>>>>>

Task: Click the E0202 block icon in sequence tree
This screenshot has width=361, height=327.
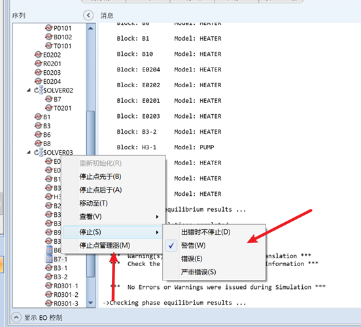Action: (x=38, y=54)
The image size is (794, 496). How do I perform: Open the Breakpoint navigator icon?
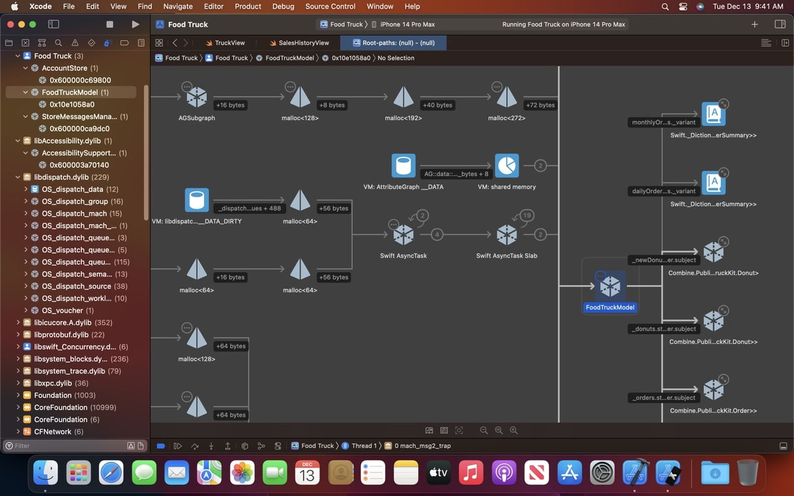pyautogui.click(x=125, y=42)
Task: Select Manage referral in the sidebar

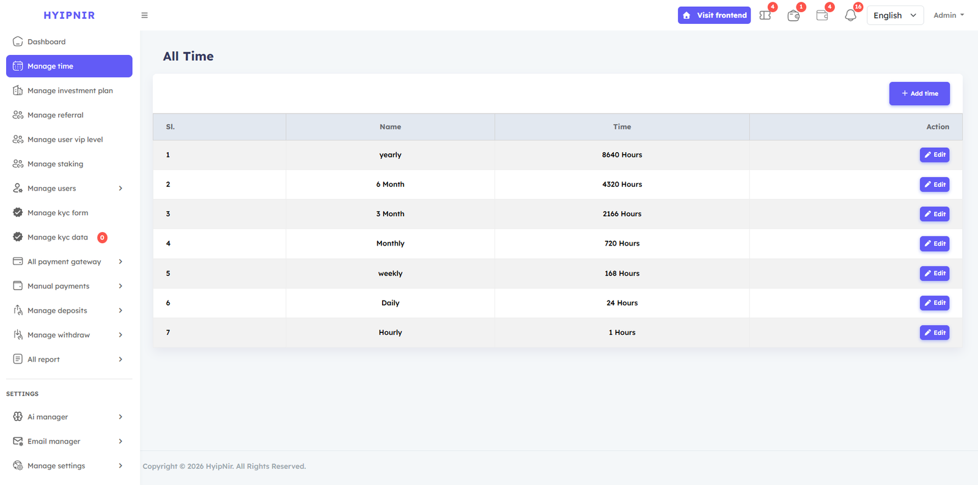Action: tap(56, 115)
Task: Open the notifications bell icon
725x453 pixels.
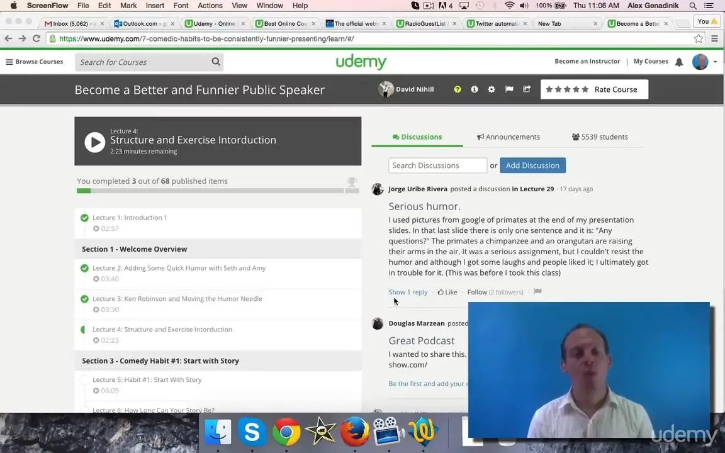Action: point(679,62)
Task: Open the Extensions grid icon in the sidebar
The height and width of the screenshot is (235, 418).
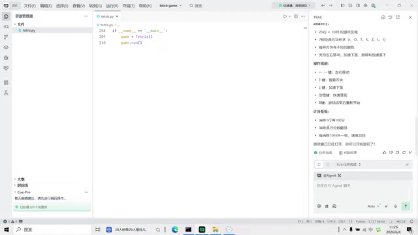Action: (x=6, y=83)
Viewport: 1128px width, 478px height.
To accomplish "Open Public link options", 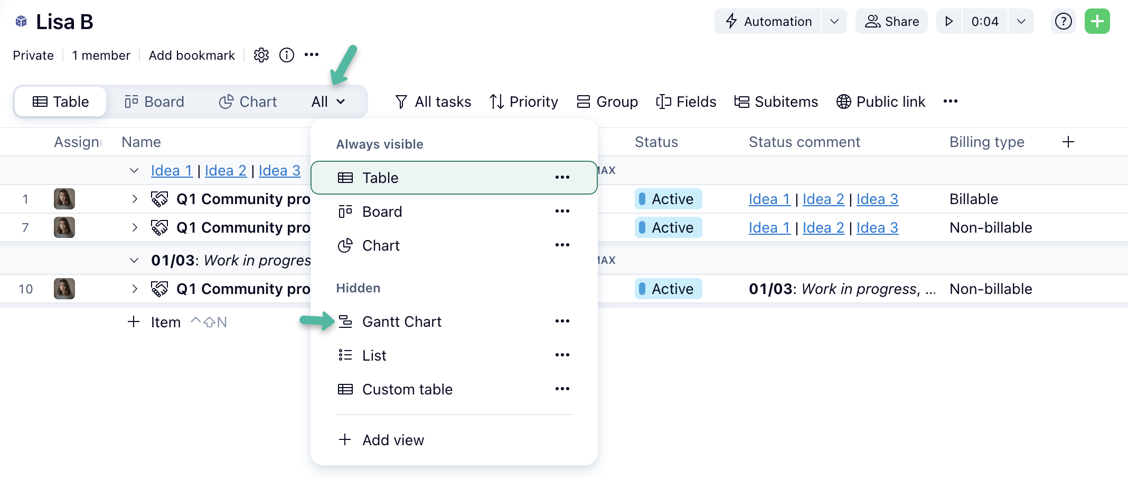I will click(881, 102).
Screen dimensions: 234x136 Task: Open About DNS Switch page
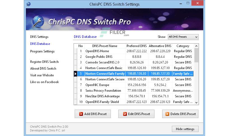pos(43,69)
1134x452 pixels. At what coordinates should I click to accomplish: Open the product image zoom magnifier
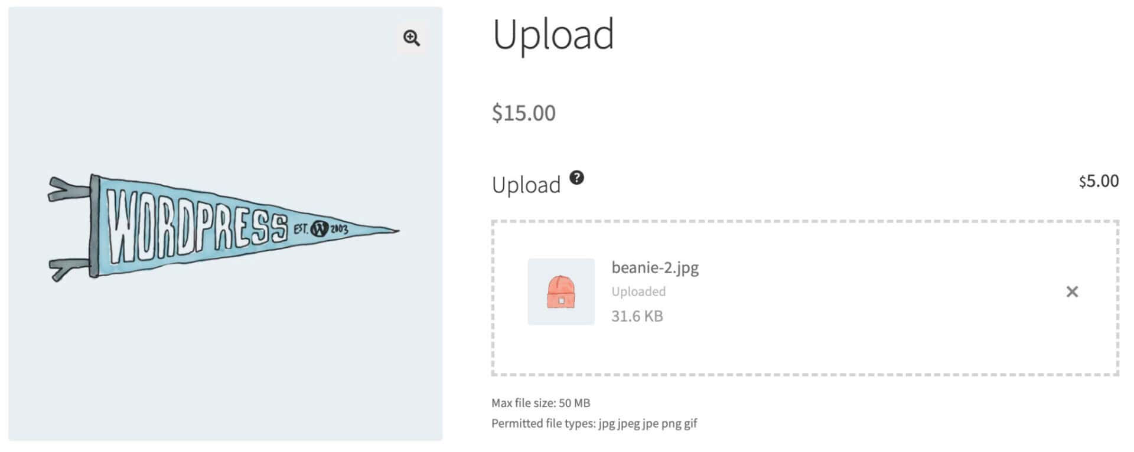(412, 39)
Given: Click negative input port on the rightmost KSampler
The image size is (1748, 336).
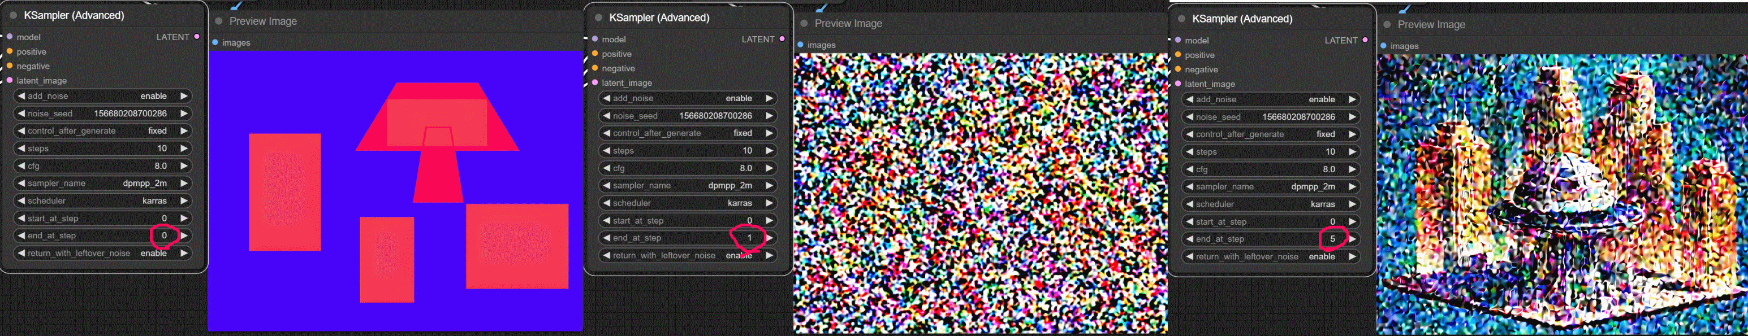Looking at the screenshot, I should coord(1178,69).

<<<<<

# ACTIVITY
Without any pictures, write out the lines running from the one containing "Given: Click negative" through the end of the listing above, both included, exactly as given.

# OUTPUT BELOW
Given: Click negative input port on the rightmost KSampler
The image size is (1748, 336).
Looking at the screenshot, I should coord(1178,69).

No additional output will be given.